¡Señorita, señorita ¡una voz bien tildada, educada me pedía por favor, que detuviese el paso y le escuchara. Seguí mi camino sin volver la vista atrás, segura que nada de lo que me quisiera vender me interesaba. Insistía “señorita” “señorita” y con resignada curiosidad, me detuve y le di la cara. Bajito, bien ataviado, zapatos relucientes,bien peinado, con ojos de liebre y una agilidad, no acorde a la edad que aparentaba, me ofrecía su ayuda para renovar el carnet de conducir. Antes de que pudiese siquiera esbozar una negativa, carpeta y bolígrafo en mano, con un desparpajo cautivador, no paró de parlotear sobre su ofrecimiento. Vendiendo sus servicios mejor que cualquier publicista estudiado, con la universidad que te da la calle y con la necesidad que te da la vida. Observando su pose con don de gentes, parecía un letrado informando a su cliente, sobre lo que más le convenía en un caso trascendental para su futuro. Sin que por mi parte mediase palabra alguna, admirando al encantador de serpientes que tenía junto a mí, no pude por más que seguir sus pasos que me llevaron primero al centro médico, con cuyos empleados se entendía a la perfección (seguro tendría comisión por cliente) y luego al edificio de Tráfico, donde rellenó bajo mi atenta supervisión los impresos necesarios para el trámite. Tras lo cual me indicó con voz tenue, donde había de hacer cola, para el ingreso en efectivo de la renovación. Con expresión del deber cumplido, permanecía a mi lado, esperando simplemente, la voluntad, como pago.

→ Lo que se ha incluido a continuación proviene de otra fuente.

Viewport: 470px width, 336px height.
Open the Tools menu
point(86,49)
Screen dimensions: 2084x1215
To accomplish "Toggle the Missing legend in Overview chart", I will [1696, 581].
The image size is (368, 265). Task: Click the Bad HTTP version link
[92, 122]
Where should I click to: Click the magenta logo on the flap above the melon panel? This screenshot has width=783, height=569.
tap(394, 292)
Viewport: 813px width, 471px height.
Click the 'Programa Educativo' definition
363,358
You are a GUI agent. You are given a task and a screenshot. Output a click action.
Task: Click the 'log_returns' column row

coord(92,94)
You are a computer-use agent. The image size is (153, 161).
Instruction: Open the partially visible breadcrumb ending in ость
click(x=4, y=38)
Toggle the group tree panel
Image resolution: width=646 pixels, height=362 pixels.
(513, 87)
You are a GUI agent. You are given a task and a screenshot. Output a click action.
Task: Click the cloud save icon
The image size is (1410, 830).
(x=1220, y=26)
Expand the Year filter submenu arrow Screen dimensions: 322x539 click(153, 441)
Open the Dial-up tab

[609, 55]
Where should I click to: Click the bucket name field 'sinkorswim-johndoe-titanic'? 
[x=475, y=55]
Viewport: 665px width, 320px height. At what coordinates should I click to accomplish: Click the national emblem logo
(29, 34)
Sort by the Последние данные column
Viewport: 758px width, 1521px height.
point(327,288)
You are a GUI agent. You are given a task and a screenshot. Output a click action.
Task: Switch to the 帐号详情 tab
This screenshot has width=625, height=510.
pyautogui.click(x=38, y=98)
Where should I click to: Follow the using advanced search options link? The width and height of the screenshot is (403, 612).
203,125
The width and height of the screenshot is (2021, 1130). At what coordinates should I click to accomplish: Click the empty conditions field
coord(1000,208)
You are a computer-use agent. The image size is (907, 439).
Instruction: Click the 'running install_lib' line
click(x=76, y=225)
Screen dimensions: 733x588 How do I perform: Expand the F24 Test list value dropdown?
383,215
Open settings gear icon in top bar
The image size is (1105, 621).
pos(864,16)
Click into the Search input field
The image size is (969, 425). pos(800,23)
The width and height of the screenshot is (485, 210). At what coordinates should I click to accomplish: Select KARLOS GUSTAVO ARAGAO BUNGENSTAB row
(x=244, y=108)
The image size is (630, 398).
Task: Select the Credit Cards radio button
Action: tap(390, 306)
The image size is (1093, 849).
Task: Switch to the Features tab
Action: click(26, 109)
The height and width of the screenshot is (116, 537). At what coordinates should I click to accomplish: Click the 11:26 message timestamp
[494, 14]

Pintoresco personaje, que bien podría haber sido el protagonista de cualquier novela picaresca española. Un estupendo relaciones públicas de esta época, un fiscal apasionado o un dulce abogado defensor de causas perdidas. Sin saber de dónde salió, ni adonde fue,si de algo estoy segura, es que ese viejecito caballero podría venderte una Mahou bien fría en el polo norte, o un chocolate caliente en el desierto. Tenía eso que la gente llama “ángel. Una personalidad arrolladora, una seguridad impresionante. Ese “no sé qué” que hace que su recuerdo permanezca en mi memoria muchos años después y que, aún hoy, esboce una sonrisa, como la de aquel día, en la que un desconocido hizo que le escuchase en plena calle y además le diese unos monedas por unos servicios, que no necesitaba.
Un ejemplar buscavidas, del que sin duda recibí mucho más de lo que le di.